激しく変わりゆく時代に対する危機感から、自分が自分であることの意味を強く求め、神話を唯一絶対のものとして諸伝承を整理統合して作り上げられたのが『古事記』、神話は歴史を記述する際の資料という認識で編まれたのが『日本書紀』なのだそうだ。その『古事記』を読みとく、という副題がついている本書には、古事記のあらすじを辿りながら、たくさんの神様が出てくる。
天の中心にあって世界を支える神
生命を生み出す神秘の力にあふれた神
天に向かって伸びゆく力の神
天と地を支える確かな土台の神
その土台に広がる原野を覆う豊かな雲の神
男神イザナキ
女神イザナミ
二人が生んだ島々それぞれの神
家をつくる石や土、風にたえる屋根の神
海や河口の水門の神
泡立つ水の神
山の分水嶺から流れ出る水の神
水を汲む柄杓の神
土、山に立ちこめる聖なる霧、霧の奥に広がる深く暗い谷、人がそこに入り込むと思わず道を失い、迷いの中に翻弄される、そういう山の脅威の神…
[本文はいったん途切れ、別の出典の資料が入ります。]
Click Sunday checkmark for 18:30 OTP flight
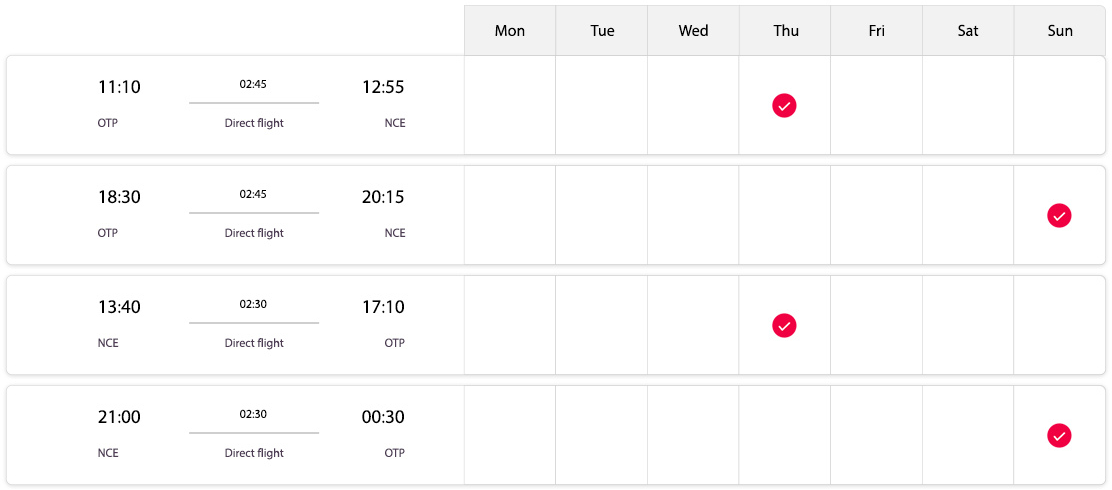coord(1060,216)
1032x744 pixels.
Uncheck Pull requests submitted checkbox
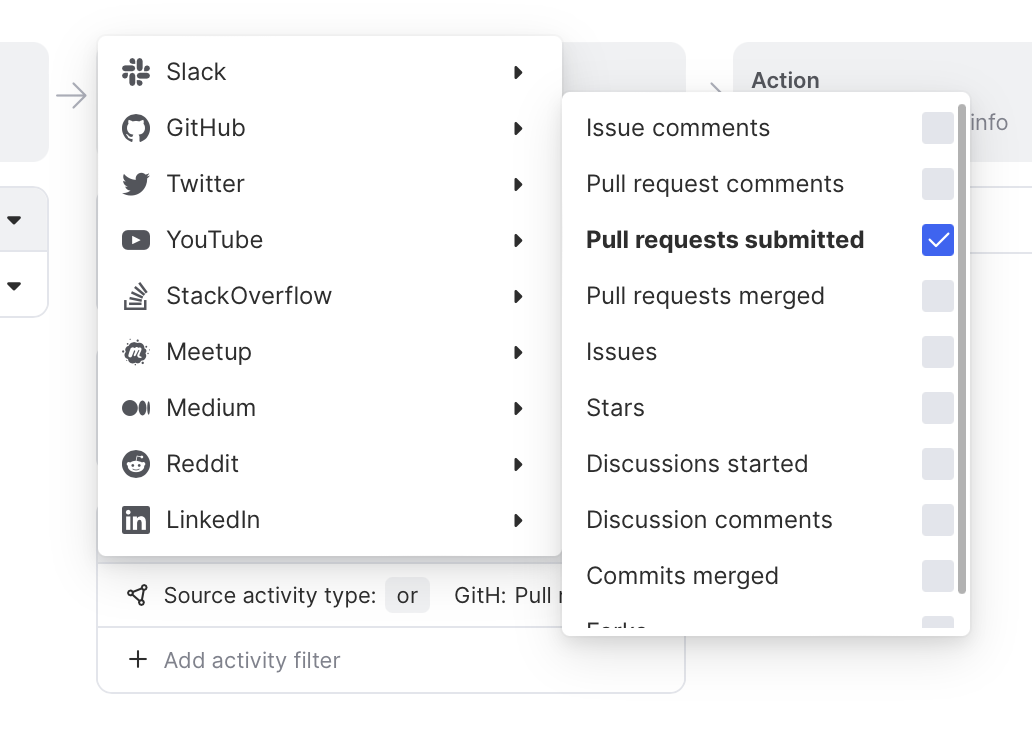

赤貝の女神や蛤の女神なども出てくるし、川の雁、鷺、カワセミ、雀、雉が神の葬儀に加わったりする。
「タク」という語から「タカ」も「タケ」も生まれ、従って「高」と「竹」は同じ言葉から生まれた。
苔むす、草むすの「ムス」の連用形が「ムシ」で、昆虫の虫。
「オリエンテーション」は「オリエント」「東はどっちだ」「太陽が昇るのはどっち」が語源。
最初の生命は「葦」、「アシ」は「悪し」に繋がるので「ヨシ」に変え、「吉」に繋がる。
「くしび」は不思議で神秘的なことを意味する動詞「霊(く)しぶ」の名詞形で、同じ様な意味を表す形容詞が「奇(く)し」「奇す」、そこから「薬」「医者(くすし)」へ。
古代の人は自分たちが暮らしているこの大地も生きていると考え、その大地の生命を司る目に見えない霊力を「国魂」と呼んだ。
現状、読み手としてこのように表面的に気になる部分をピックアップすることしか出来ず、物語の背景にある様々な意味を考えるまでに至らない。ただ、何か大切な部分へ少しだけ触れることが出来たような気にさせてもらった。まさに“さいしょの新書”とうたう「ちくまプリマー新書」らしい1冊。